-------- Supplied records

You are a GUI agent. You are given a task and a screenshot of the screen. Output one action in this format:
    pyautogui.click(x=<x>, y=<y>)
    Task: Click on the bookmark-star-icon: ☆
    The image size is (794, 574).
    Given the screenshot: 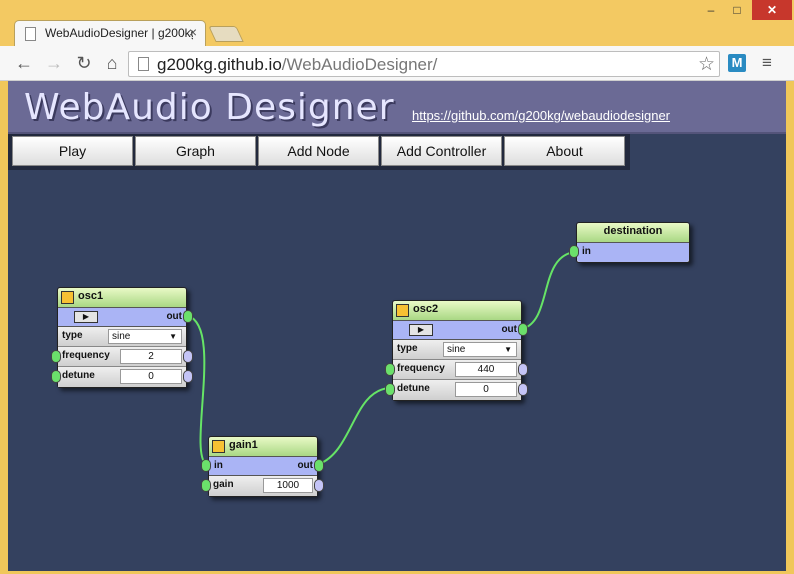 What is the action you would take?
    pyautogui.click(x=706, y=64)
    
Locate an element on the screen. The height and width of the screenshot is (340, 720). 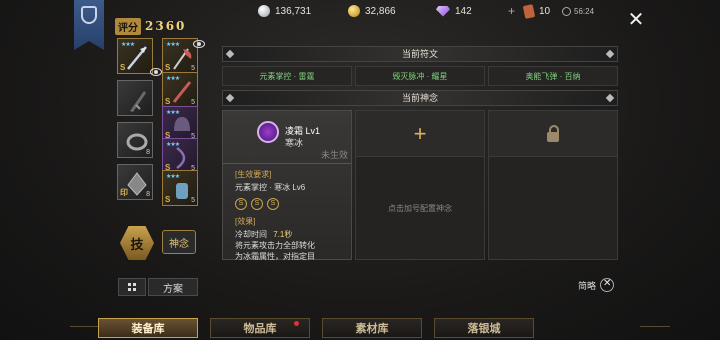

----------------

* Request
Extract the data from its very first line down to and including the line that contains "The image size is (794, 574).", reproducing each line without any change.

* Worked solution
You are a GUI agent. You are given a task and a screenshot of the screen. Output one action in this format:
    pyautogui.click(x=<x>, y=<y>)
    Task: Click on the bookmark-star-icon: ☆
    The image size is (794, 574).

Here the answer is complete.